Over the course of the past nearly one year, the stock market in China has about constantly been in the news.
It started with a breathtaking rally that started from about 2,200 on the Shanghai Composite Index last September, capping a gain of nearly 150 percent, before it topped at around 5,200 in June this year.
The rally was widely speculated by as being a classic bubble — considering that it was not backed by a commensurate improvement in earnings — a hunch that turned out to be correct.
Since then, shares have fallen 44 percent to back to about 2,900, with the prevailing bout of extreme volatility indicating there may be further downside to go.
But the brutal selloff that the market has witnessed since June has not been without the Chinese government’s efforts to prop it back up, a move some analysts say has exacerbated the fall.
Here’s a list of things that the Chinese have tried, so far, to boost the market.
November 2014: The rally started after the government launched the Shanghai-Hong Kong Stock Connect programme, a move that allowed foreign investors to invest in mainland China shares (“A-shares”) through Hong Kong.
January, May 2015: While the rally was on, the quasi-government Chinese news agency Xinhua often tried to talk up stocks when they appeared to be stalling, Bloomberg recently reported .
June 27: Then, as the rally started to stall, the People’s Bank of China effected a surprise 25 basis points rate cut .
June 29: China said it would soon starting allowing the state’s pension funds to invest up to 30 percent of their assets into the stock market.
July 1-9: As the panic appeared to be worsening, the government and regulator initiated as many as 18 different moves: banning some large funds, state-owned companies and promoters from selling (or short-selling) shares, creating a USD 20 billion stabilization fund, suspending IPOs, and extending roll-overs for loans backed by shares, among others, a State Street document showed .
July 27: The above-mentioned moves appeared to have stabilized the market for a short while before it started moving lower again. This time, margin lender CSFC rubbished reports it would stop providing lending services to investors and vowed to support markets.
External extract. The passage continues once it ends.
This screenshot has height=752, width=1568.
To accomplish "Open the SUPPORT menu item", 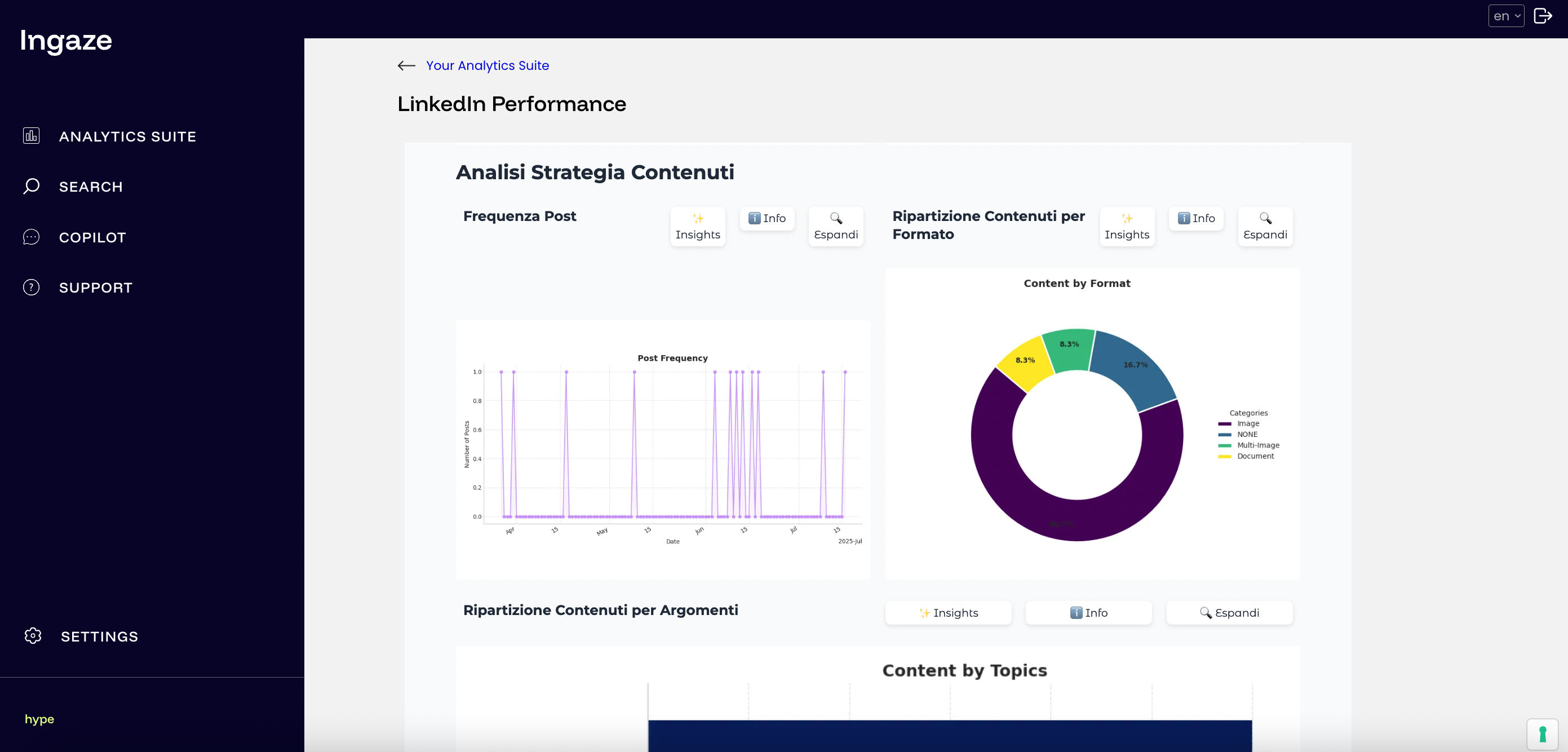I will pos(96,288).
Aug 4: Exchanges moved again, banning same day margin lending for short sales.
Aug 15: As selling continued unabated, the state securities regulator said it would continue to support the market for “a number of years” but interestingly added that it was allowing market forces to play a bigger role in setting stock prices, according to the BBC.
Aug 25: After shares dropped another 8.5 percent, taking down world markets with them, Bloomberg reported the government had decided to halt stock market intervention, after weighing the “cost of the support” and its efficiency or benefits.
However, the same day, the People’s Republic of China slashed interest rates by another 25 basis points.